I lived in the dream space for awhile. The space where you get to believe the depression won’t come back, that this won’t be a lifelong situation.

I lived there. And I felt guilty for the times I even mentioned depression, here, to the psychiatrist and to the people in my life. I kicked myself for worrying people, for taking up their time.

The dream space is gone. It has been replaced by the nightmare space. That hellacious space where I’m not suicidal, but I want to escape my head. I want the desperate feeling to go away. I want to feel safe again.

I want to go back to the dream space.

Wild Clawing

Please forgive me if this post is not very coherent.  My mind is spinning as I try to grasp all that I am thinking and feeling.  There is high probability the words won’t come out just as they should.

A few weeks ago I was wondering what ever drove me to go to the hospital.  How could I make that choice to be in a sterile, unfeeling place?  Why separate myself from all that I know and love?  I could not grasp why I had done so.

Unfortunately today, I remember.

Please don’t get me wrong, I don’t need to be in the hospital.  But I now remember why I went, why I did need to be there.

There is a clawing feeling at the edges of my mind.  A desperation to understand what is going on.  A desperation to be free.  It makes me cry, it makes me want to scream.  Desperately.  It makes me want to run and hide someplace safe, but there is no such place.  I’m not safe.  The demons are inside my mind, torturing me.

And there is this mockery.  I have to pretend to be okay.  To be someone I am not.  And it is an awful lie.  I am not okay.  I need that to be known.  I need my husband to know that.  But it sounds so lame when I try to tell someone.

I abhor being someone I am not.  I hate the pretending.  But I don’t know what else to do.  It upsets my girls when I don’t have it all together.  It befuddles my husband when I can’t explain it.  It just sounds ridiculous when I try to tell someone what is going on.

So here’s to another day of doing what I need to for my girls, keeping busy to outrun the torture, and feeling like a fake.

Excuse my french, but bipolar is a nasty bitch.

====

■ ACTIVITY 1:
Write out the passage on depression word for word, from "Wild Clawing" up to and including "today, I remember.".
■ ACTIVITY 2:
Carry the passage about depression forward with the next part, picking up after its last sentence.

Source records
====

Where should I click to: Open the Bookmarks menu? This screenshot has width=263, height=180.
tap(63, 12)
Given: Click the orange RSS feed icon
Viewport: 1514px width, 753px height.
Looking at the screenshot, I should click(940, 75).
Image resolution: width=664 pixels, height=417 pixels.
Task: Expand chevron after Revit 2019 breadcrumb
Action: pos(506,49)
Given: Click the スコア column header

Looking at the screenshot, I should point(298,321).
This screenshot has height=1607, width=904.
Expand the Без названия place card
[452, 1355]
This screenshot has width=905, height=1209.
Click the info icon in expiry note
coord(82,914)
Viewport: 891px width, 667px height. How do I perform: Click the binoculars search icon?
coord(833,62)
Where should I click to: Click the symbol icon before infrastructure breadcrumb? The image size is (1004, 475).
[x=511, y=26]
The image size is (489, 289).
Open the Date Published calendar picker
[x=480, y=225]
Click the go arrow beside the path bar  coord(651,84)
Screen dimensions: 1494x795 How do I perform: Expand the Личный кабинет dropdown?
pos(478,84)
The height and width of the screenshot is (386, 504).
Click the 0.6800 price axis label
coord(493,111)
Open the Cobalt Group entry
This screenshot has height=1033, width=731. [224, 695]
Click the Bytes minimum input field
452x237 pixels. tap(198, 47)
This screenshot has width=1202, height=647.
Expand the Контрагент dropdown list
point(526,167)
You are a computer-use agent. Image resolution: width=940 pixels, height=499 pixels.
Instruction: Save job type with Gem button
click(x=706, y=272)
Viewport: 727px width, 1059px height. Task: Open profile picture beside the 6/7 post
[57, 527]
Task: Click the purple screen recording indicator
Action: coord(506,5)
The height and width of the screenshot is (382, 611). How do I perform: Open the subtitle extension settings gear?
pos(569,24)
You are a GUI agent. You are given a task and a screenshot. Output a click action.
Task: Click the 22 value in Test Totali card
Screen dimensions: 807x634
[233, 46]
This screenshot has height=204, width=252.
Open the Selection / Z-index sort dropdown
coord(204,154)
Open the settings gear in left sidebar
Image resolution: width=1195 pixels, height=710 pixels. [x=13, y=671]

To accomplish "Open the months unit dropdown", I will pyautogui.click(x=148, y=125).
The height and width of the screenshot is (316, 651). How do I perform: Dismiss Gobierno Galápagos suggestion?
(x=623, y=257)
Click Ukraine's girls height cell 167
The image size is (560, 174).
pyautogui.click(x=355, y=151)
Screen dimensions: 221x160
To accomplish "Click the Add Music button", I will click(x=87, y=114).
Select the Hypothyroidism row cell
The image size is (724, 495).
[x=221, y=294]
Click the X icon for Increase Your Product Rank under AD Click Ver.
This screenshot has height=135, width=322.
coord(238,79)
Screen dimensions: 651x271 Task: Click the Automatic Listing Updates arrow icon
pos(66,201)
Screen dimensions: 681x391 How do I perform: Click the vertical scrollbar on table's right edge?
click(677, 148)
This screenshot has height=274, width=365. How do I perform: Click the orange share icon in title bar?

====

■ TASK RESPONSE 1:
Wild Clawing

Please forgive me if this post is not very coherent.  My mind is spinning as I try to grasp all that I am thinking and feeling.  There is high probability the words won’t come out just as they should.

A few weeks ago I was wondering what ever drove me to go to the hospital.  How could I make that choice to be in a sterile, unfeeling place?  Why separate myself from all that I know and love?  I could not grasp why I had done so.

Unfortunately today, I remember.

■ TASK RESPONSE 2:
On the Edges

I am living on the edges right now.

I have the corner on perfect parenting right now.  My kids are yelling in the other room.  I am hiding in the kitchen.  They’ll come get me if someone is bleeding, right?

I just can’t take the noise right now.  So I am living on the edges.

And I’m hoping it is just an off day.  But, often the intolerance of noise has been the harbinger for a terrible downturn mentally.  Here I am, living on the edges of terror.

Will this become the downturn I have been dreading?  The one I can’t return from?  The one to test the newest doc?

I dreamt last night of the wonderful psych doctor I used to have.  I am so scared of facing a real crisis without him.  I have landed at a doctor he trained with, but their practice philosophies are not the same.  And there is no relationship at this point.

I don’t want to test it.  So, I grasp the splinters radiating through my mind and  beg them to stay together, beg them to just be a bad day.  I plead with the unraveling to be temporary–just here for today.

I can’t go back where I was.  I can’t watch it all race through my fingers.  I can’t let go.

So I live on the edges, praying my girls can forgive me for not being fully present, fully available.

I’ll be okay, they’ll  be okay…right???

 

Random Thoughts

I’m really at a loss as to what to think.

I am pleased with the state of Texas’s decision to restrict abortion after 20 weeks of pregnancy.

Life is precious.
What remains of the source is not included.